Lots of parking in this area of town, which is nice. When we walked in, the first thing I noticed was the overhead art and name of the restaurant. The inside has a nice high ceiling and open dining space, but with small tables nestled around for a cozy environment. I dig the feel.
The menu is quite large. I've attached the photos here, and you can click on them to see them larger. But they have cheese boards, flatbreads, pasta, beef dishes, seafood dishes, chicken dishes and sandwiches. I'm pretty sure they probably have something for everyone.
First we started off with an appetizer of meatball sliders. Three homemade meatballs smother in sauce and served on artisan bread and ricotta cheese. I feel like you can tell a lot about a restaurant by their meatballs.
And these were good. Well-seasoned and a tasty combination of spices. Could be ground a little finer. The bread was a bit too thick/not toasted enough and was just too big for the small slider. But good.
A salad was my next course, and I was pleasantly surprised. No shredded iceberg with a tomato here. Nice fresh spring greens with a few slivers of onion, some kalamata olives and tomato. Dressing was on the side. I'm sure they have labels on the top to differentiate, but taking those off would make it seem less take-out-y. But happy with the quality of this salad. Simple - it is a house salad after all - but with good ingredients. Yes.
For my entree, I couldn't pass up the pasta section. One of their house specialties was the rigatoni alla vodka, which s a house specialty from Chef Allesandro of Montecatini. It has Italian bacon, plum tomatoes, onions sautéed in a vodka marinara cream sauce with Parmigiano Reggiano cheese. You can get a large for $15 or a medium for $11.

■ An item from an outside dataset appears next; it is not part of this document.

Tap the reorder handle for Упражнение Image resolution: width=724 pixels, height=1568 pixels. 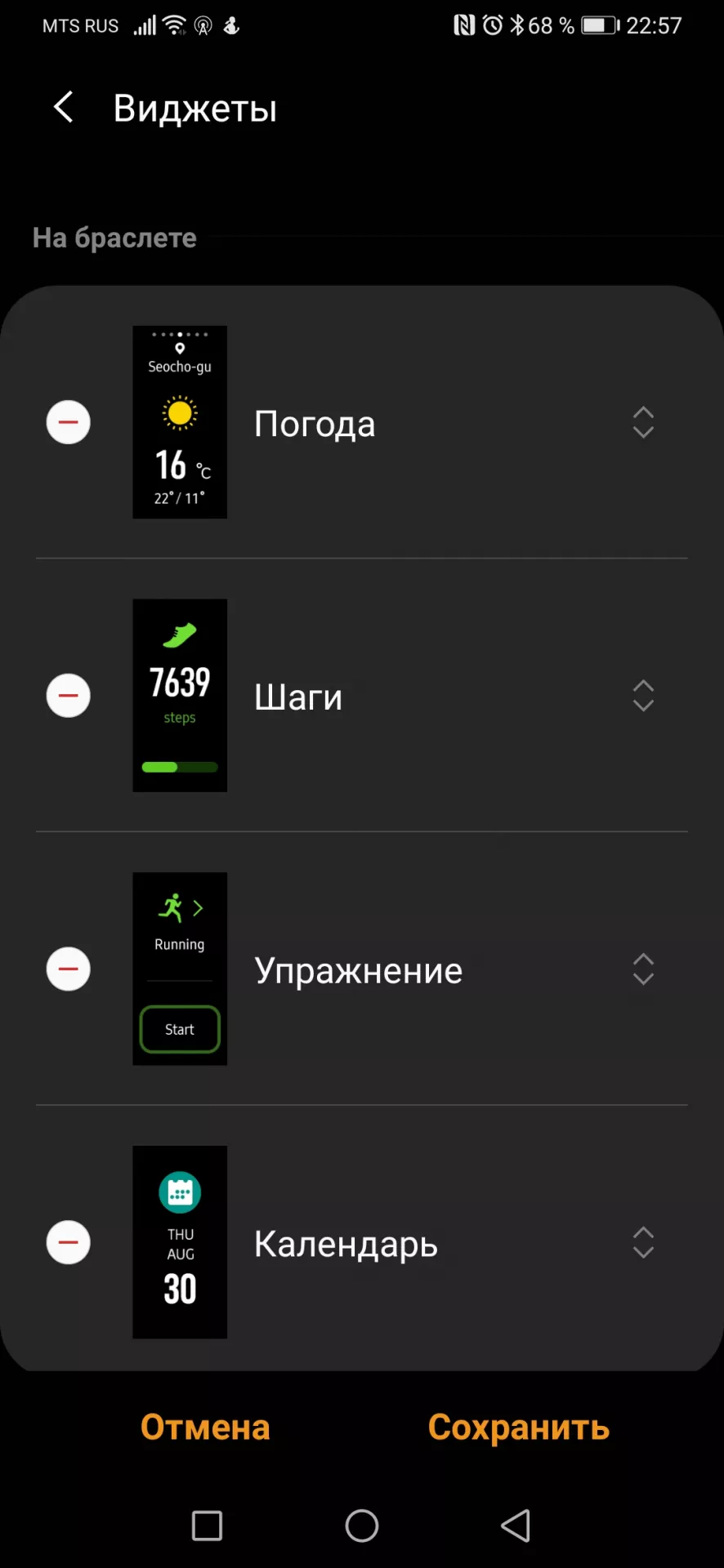pyautogui.click(x=643, y=969)
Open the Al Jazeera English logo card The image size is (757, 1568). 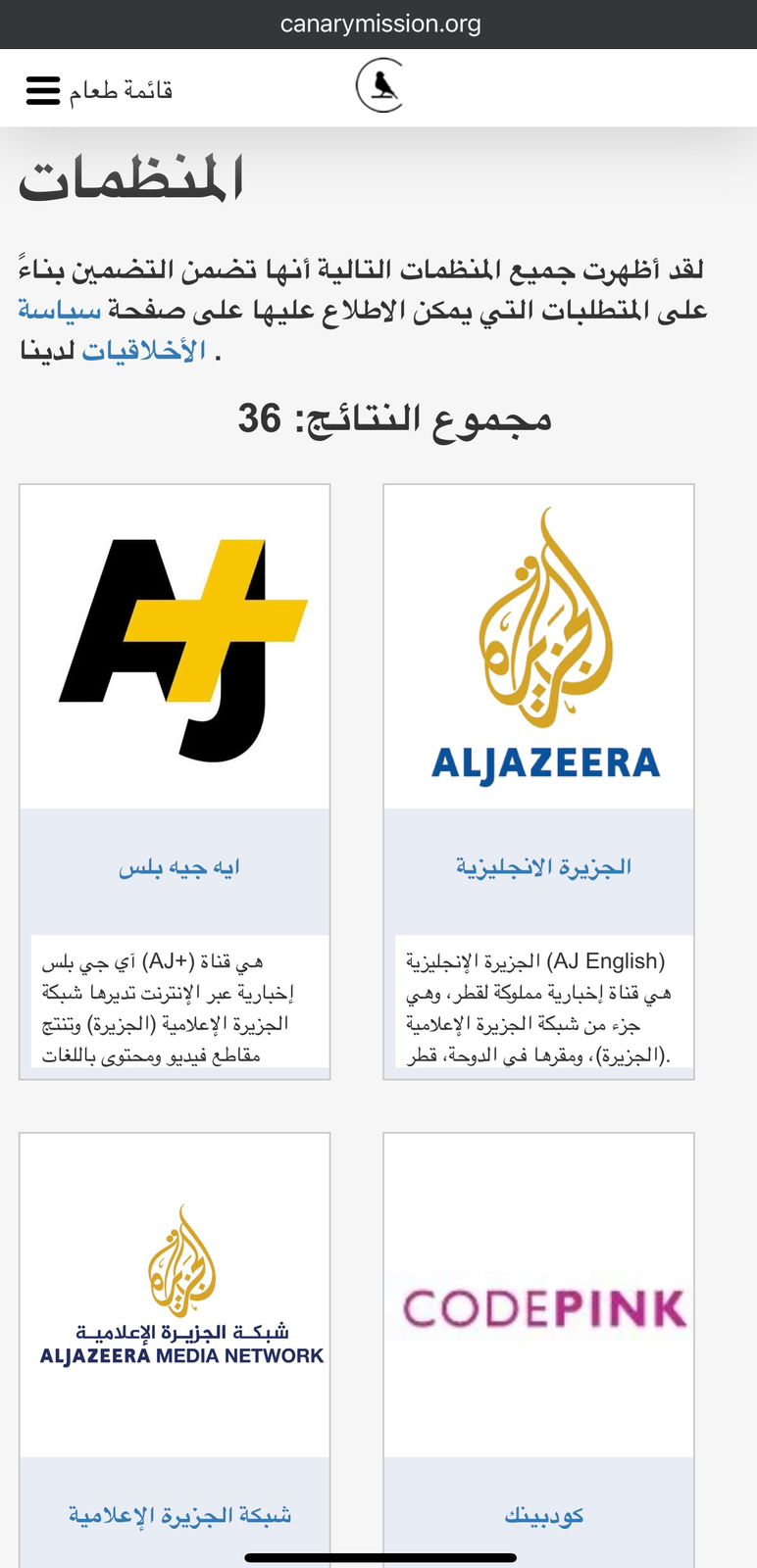click(x=538, y=647)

It was good. Nice creamy tomato flavor. The sauce was a little thick - and I would like it to have been a little bit more sauce; a little pool at the bottom to sop up some extra sauce with my rigatoni would've been perfect. But solid flavors, fresh flavors.
Pair that with a basket of warm, homemade bread and some olive oil and spices, and the meal was really, really good.
I think a few different men came over to us to ask how everything was. One in particular was especially helpful and gave Vicki an extra dose of parmesan to go atop her spaghetti carbonara after she said she wasn't sure how it was supposed to taste. The man - I'm guessing one of the owners - said their version is a more traditional type, whereas other places treat a carbonara as a thick, creamy - almost alfredo - sauce. But theirs was lighter. The extra parmesan on top really made her dish great.
The chef would also come out occasionally and asked how our meal was. That was special. And you could tell he was working his ass off. That really made me like the place. He really cared how people were liking his food. That was awesome.
Our server was new and young, so you could tell she was a little nervous. But she did well. And honestly, this was probably the smoothest opening day I've been to. I was stunned how nice it was, how good the food was and how well the servers were trained.
For dessert, I went for the cannoli. Homemade every day! The cannoli was a chocolate flavor - like a chocolate mousse - and the outside was actually soft. Like a waffle cone soft. I don't think it was bad, just different. Very rich.
Seems as though a friend I follow on Twitter, Devin Sears, her family and the chairman of the West Virginia Democratic Party own this place.
For the first day, they blew it out of the park. Absolutely outstanding. As they gain some experience under their belt and work out the kinks (though there are very few), I think it will only get even better. Flavors are on point, and with a few small touches, I think it could be one of the best.